Organic photovoltaics (OPVs) are considered a promising energy source for the future, owing to interesting properties such as easy processing and flexibility. Their main drawback however, is the low efficiencies that can be obtained so far. So far the highest OPV efficiencies have been found for so-called bulk-heterojunction (BHJ) solar cells, where the active layer is a bicontinuous composite of donor and acceptor phases. Due to their high electron affinity and ability to transport charge, fullerene derivatives are the most widespread type of acceptor. As a donor phase a conjugated, light-excitable polymer is required. In this study a poly(3-hexyl thiophene) (P3HT) and [6,6]-phenyl C61 - butyric acid methyl ester (PCBM) blend, the most widespread OPV system, is investigated by both experimental and theoretical means.

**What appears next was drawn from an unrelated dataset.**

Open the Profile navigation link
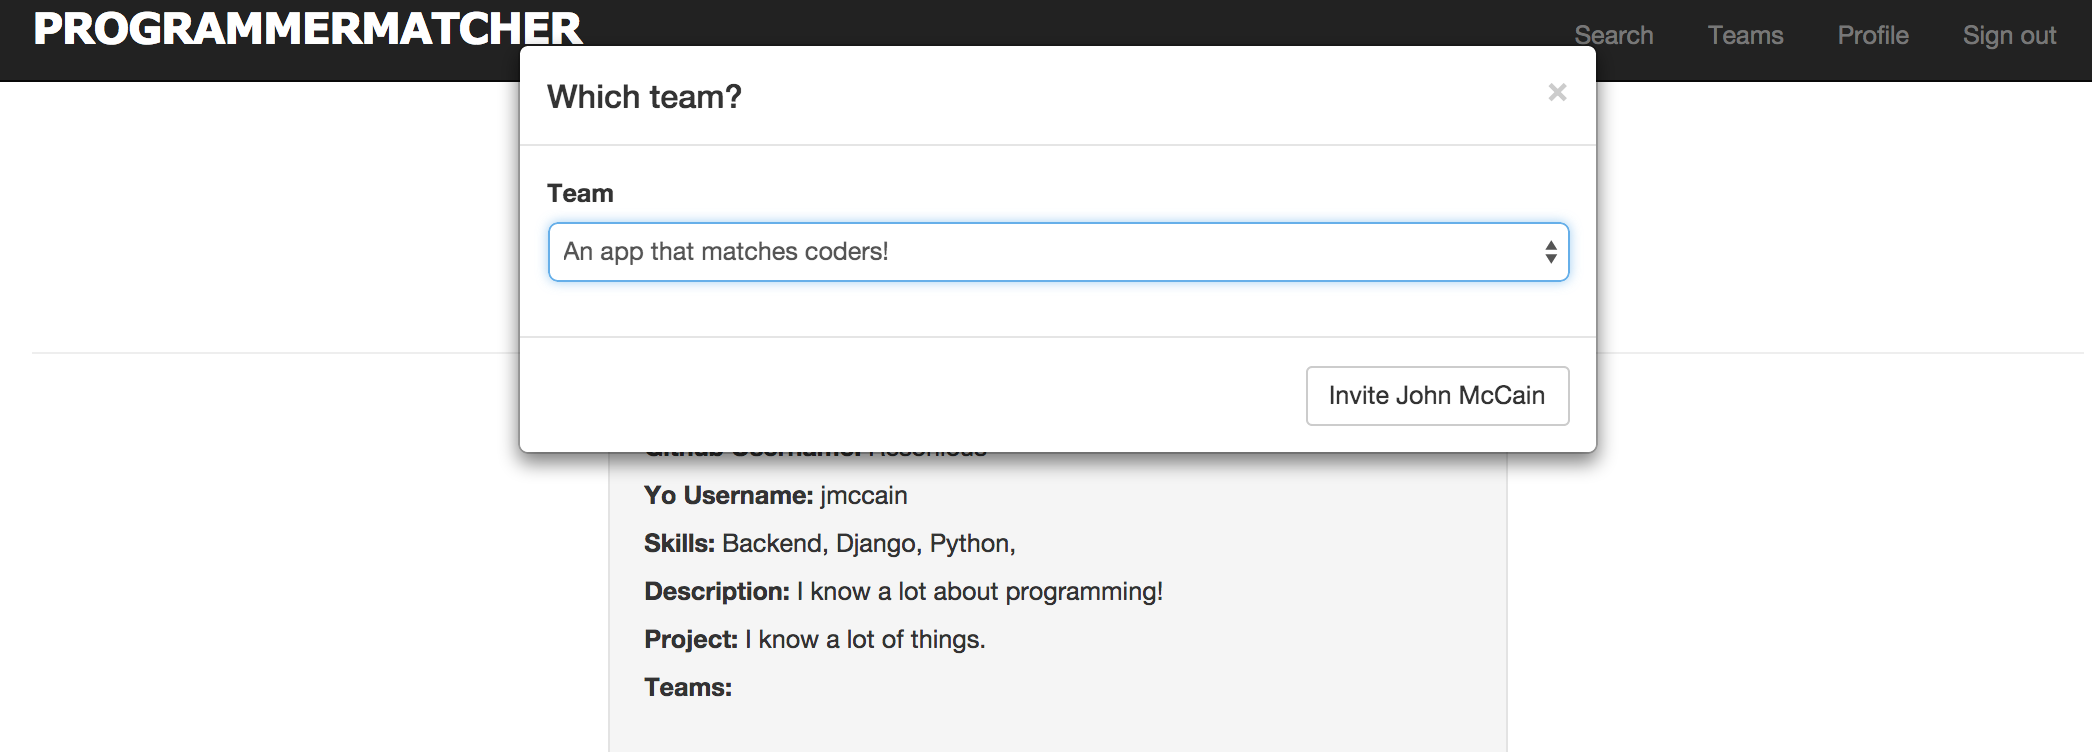The image size is (2092, 752). click(1873, 36)

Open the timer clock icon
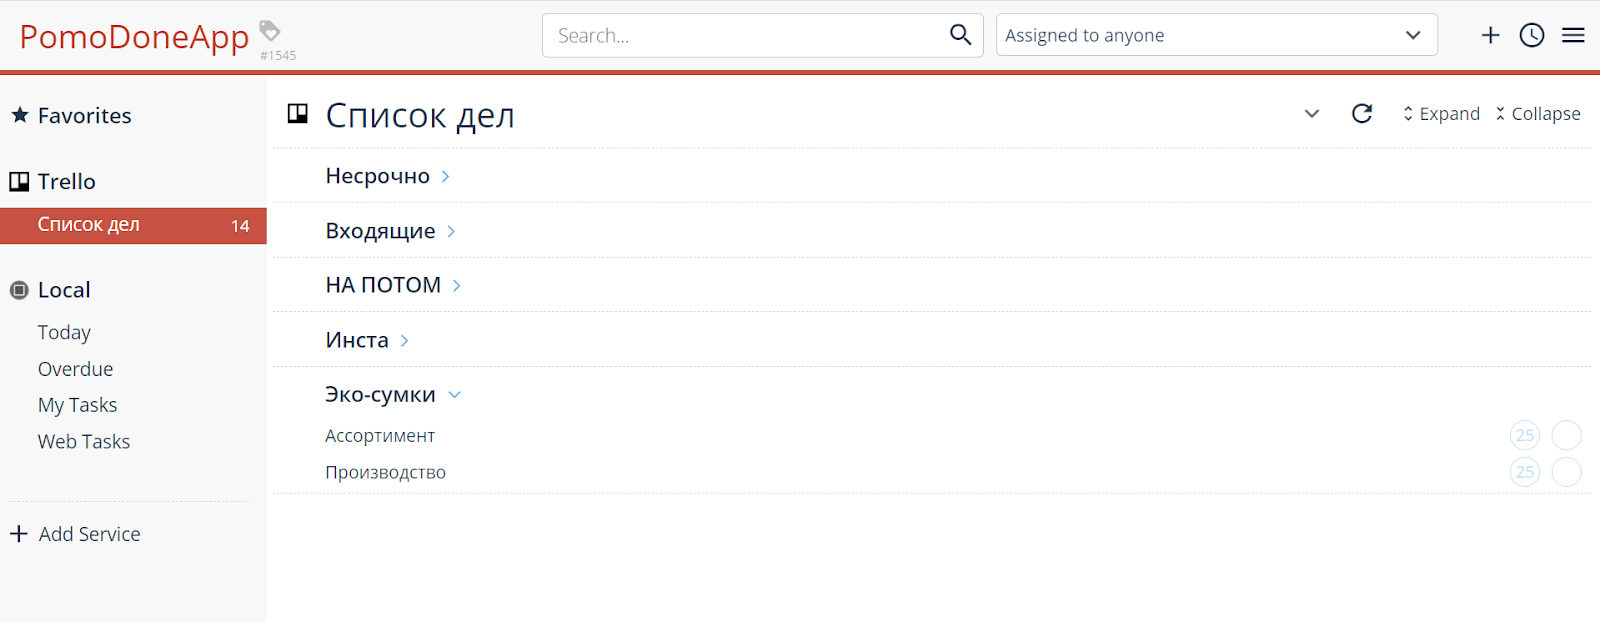1531,35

An important technological challenge for BHJ OPV's is the morphology of the active layer. Due to the limited lifetime of generated excitons, a nm-size phase separated morphology is required for efficient charge generation at the interface between donor and acceptor. A more crystalline material will also lead to more efficient charge transfer, and post-production annealing plays an important role in optimising these two factors.
In this work, post production annealing is therefore studied using several fast-scanning calorimetry techniques, such as Rapid Heat-Cool Calorimetry (RHC) and Fast Scanning Differential Chip Calorimetry (FSDCC. By applying the Avrami model on the isothermal crystallisation of a P3HT/PCBM 1:1 blend, it is found that the crystallisation rate goes through 2 maxima, making it possible to improve the annealing procedure.
Next to the morphology of the active layer, the mechanism of charge transfer and exciton dissociation at the donor/acceptor interface is just as important. This charge transfer is modelled using ab initio DFT calculations under periodic boundary conditions (PBC).